▶ _THE TASK_: Revise the lines between the one holding "You are a computer-use agent. The" and the one holding "[x=747, y=171]", inclusive, by replacing "computer-use agent" with "GUI agent" and leaving everything else unchanged. Return only those revised lines.

(Dataset rows)
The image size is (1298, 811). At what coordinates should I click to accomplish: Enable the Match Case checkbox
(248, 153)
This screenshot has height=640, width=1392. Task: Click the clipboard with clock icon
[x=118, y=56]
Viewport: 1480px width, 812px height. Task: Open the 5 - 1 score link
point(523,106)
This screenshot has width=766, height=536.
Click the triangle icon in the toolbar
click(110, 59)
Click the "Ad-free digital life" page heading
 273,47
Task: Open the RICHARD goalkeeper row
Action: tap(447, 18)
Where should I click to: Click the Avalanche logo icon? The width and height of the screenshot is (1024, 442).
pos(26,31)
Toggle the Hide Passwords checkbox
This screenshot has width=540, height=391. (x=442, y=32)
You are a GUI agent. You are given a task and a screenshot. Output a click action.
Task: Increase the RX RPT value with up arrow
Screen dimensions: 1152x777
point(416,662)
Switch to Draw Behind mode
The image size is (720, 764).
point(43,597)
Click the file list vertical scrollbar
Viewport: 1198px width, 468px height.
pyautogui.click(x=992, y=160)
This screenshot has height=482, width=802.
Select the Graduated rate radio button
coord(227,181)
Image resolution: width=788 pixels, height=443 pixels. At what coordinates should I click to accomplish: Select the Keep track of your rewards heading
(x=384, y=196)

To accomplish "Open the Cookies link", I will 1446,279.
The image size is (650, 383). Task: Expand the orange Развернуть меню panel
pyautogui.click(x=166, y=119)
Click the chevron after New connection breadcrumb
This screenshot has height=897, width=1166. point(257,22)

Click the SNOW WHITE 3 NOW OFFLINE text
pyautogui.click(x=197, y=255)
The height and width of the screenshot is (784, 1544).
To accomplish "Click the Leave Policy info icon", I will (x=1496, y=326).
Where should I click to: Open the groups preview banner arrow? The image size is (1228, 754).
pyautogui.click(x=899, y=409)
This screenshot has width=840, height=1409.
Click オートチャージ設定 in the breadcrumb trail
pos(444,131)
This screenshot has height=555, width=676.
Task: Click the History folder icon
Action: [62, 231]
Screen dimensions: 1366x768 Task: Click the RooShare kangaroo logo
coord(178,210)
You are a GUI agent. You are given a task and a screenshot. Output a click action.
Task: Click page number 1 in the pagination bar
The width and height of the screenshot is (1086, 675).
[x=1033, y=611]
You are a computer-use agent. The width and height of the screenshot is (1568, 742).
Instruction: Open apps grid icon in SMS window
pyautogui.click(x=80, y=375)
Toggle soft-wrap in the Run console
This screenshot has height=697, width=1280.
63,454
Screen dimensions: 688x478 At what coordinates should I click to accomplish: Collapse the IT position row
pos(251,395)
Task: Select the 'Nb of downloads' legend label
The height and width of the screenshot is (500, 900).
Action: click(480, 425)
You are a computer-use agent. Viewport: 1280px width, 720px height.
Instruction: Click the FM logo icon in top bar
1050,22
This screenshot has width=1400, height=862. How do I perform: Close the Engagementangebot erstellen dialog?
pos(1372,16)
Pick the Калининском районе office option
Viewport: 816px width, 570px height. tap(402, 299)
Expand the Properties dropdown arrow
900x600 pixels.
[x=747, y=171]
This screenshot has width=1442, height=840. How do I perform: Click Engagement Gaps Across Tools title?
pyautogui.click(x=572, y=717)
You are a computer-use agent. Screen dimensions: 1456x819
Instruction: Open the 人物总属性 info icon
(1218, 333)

▶ _RESPONSE_:
You are a GUI agent. The width and height of the screenshot is (1568, 742).
Instruction: Open apps grid icon in SMS window
pyautogui.click(x=80, y=375)
Toggle soft-wrap in the Run console
This screenshot has height=697, width=1280.
63,454
Screen dimensions: 688x478 At what coordinates should I click to accomplish: Collapse the IT position row
pos(251,395)
Task: Select the 'Nb of downloads' legend label
The height and width of the screenshot is (500, 900).
Action: click(480, 425)
You are a GUI agent. Viewport: 1280px width, 720px height.
Instruction: Click the FM logo icon in top bar
1050,22
This screenshot has width=1400, height=862. How do I perform: Close the Engagementangebot erstellen dialog?
pos(1372,16)
Pick the Калининском районе office option
Viewport: 816px width, 570px height. tap(402, 299)
Expand the Properties dropdown arrow
900x600 pixels.
[x=747, y=171]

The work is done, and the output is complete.